OS X filesystem and case sensitive bugs
Note: I was later convinced that this was a “not so great” solution =)
Problem:
On one project, our test cases would be green locally, but then fail on CI due to filesystem case sensitivity differences between OS X (our development environment) and linux (our QA and production environments.). By default, OS X treats ~/project/myFile as equals to ~/projectMyFile. Thus if the code had a typo on an import, it might pass locally when it shouldn’t.
Solution:
I wanted to use the base pivotal OS X image and sprout wrap. The strategy is to create a case sensitive partition and symlink the workspace directory to it. Sprout wrap has issues with case sensitivity (pivotal_ide_prefs in particular), so we would run that from the user’s home directory, but run all project materials in the case sensitive directory.
Alternative solution: getting the pivotal OS X image on a USB key might allow us to configure the default partition’s setting on installation.
These steps could work with an existing machine, but I only tested on a clean install
Step 1) install the Pivotal Labs OS X image
Step 2) using Disk Utility, split the only partition in half. For the new partition select “Mac OS Extended (Case-sensitive, Journaled)”

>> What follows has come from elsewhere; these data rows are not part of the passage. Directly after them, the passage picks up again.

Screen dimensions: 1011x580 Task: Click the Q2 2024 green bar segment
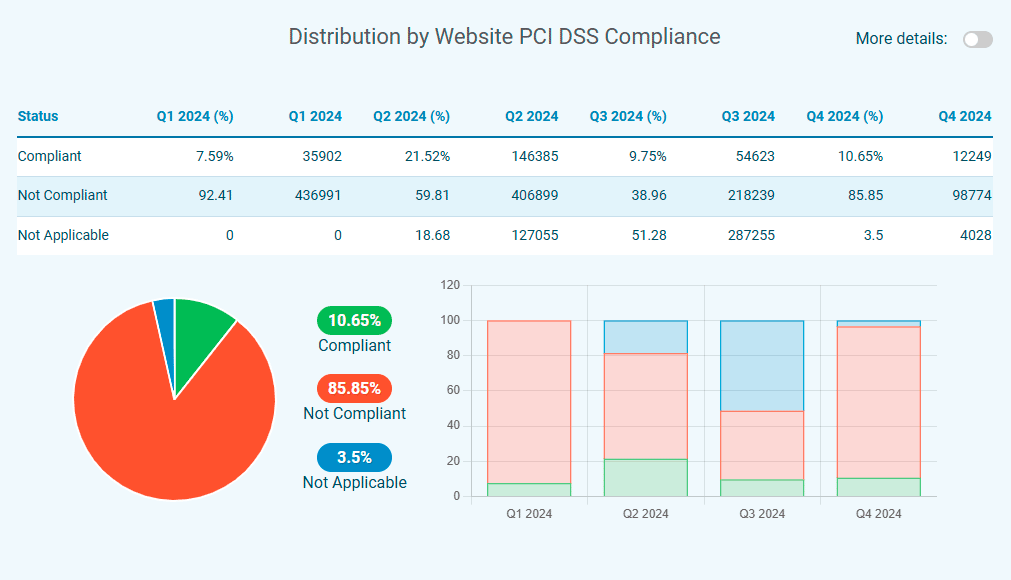645,477
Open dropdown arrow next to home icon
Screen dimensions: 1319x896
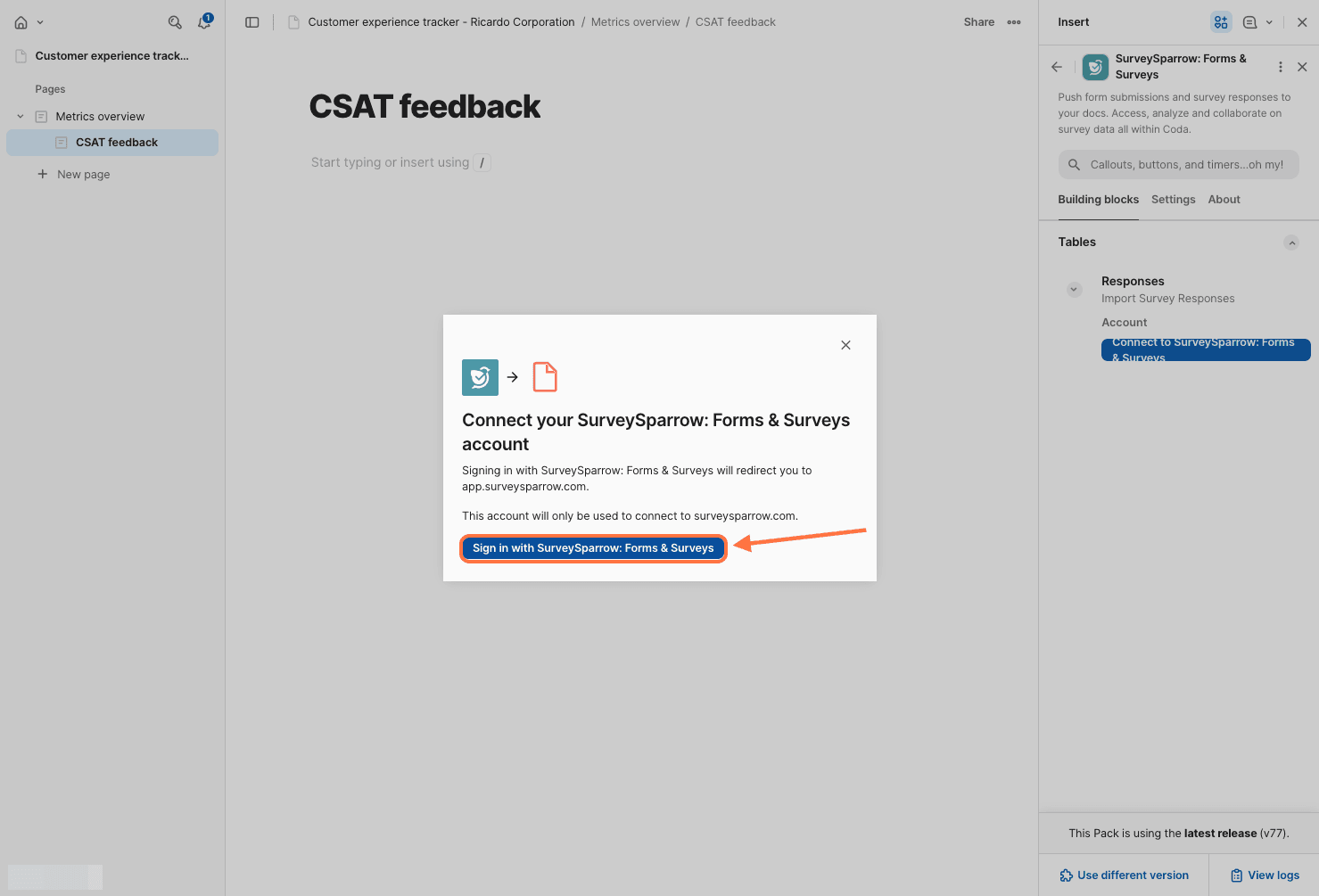point(40,22)
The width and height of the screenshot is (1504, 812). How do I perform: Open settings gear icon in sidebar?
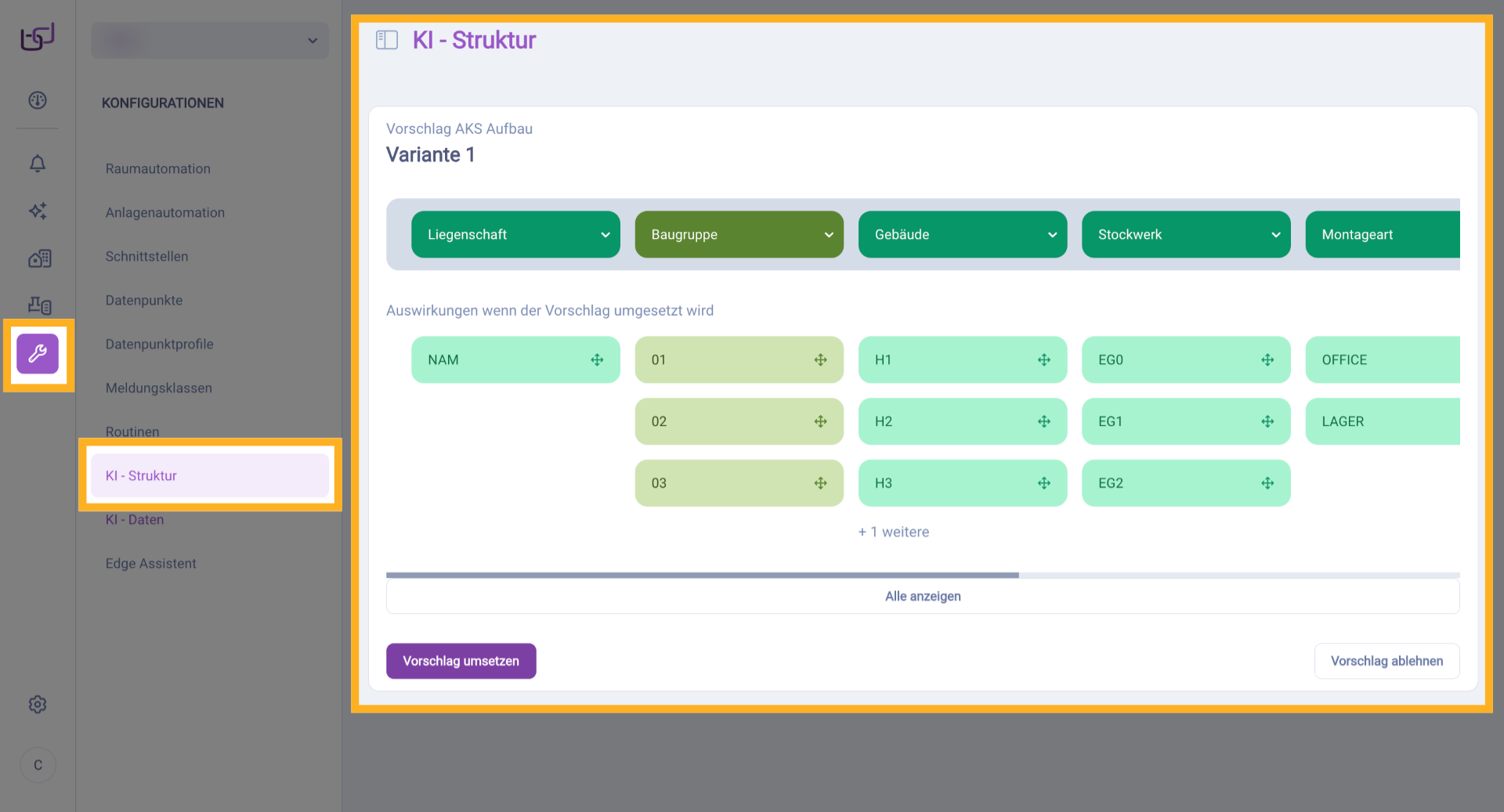coord(38,705)
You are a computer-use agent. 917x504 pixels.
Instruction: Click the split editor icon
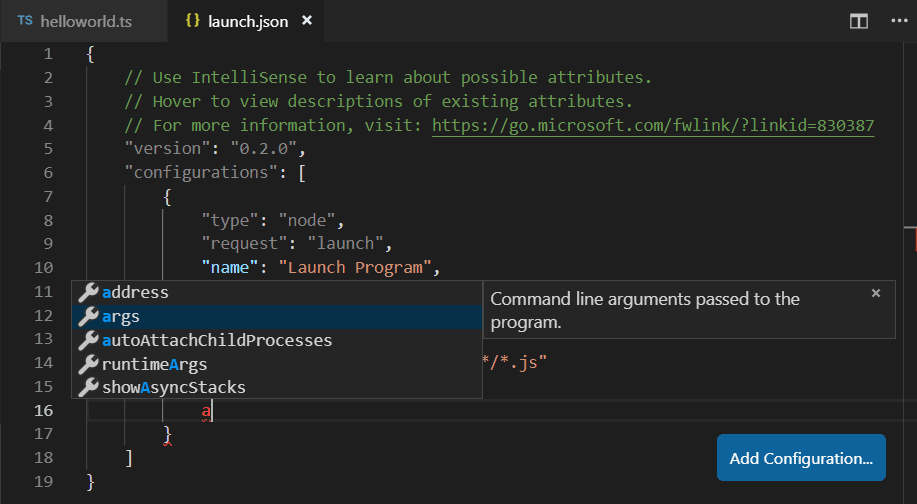point(858,21)
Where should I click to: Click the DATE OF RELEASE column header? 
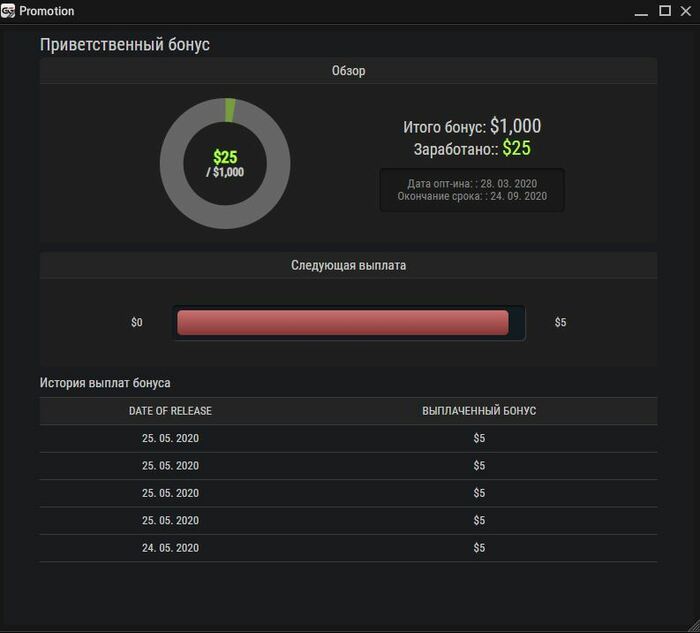click(x=170, y=411)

Step 3) create a workspace directory in the new partition mkdir /Volumes/CASE_SENSITIVE/workspace
Step 4) symlink ~pivotal/workspace to the new partition’s workspace directory. ln -s /Volumes/CASE_SENSITIVE/workspace /Users/pivotal/workspace
Step 5) install sprout-wrap from ~, NOT from ~/workspace. I noticed that the pivotal_ide_prefs wouldn’t fully work with case sensitive on. (There may be other recipes that have issues too.)
Step 6) install your project code in ~/workspace
Note that everything in Applications et al. will be typical Mac Setup, but we were fine with that.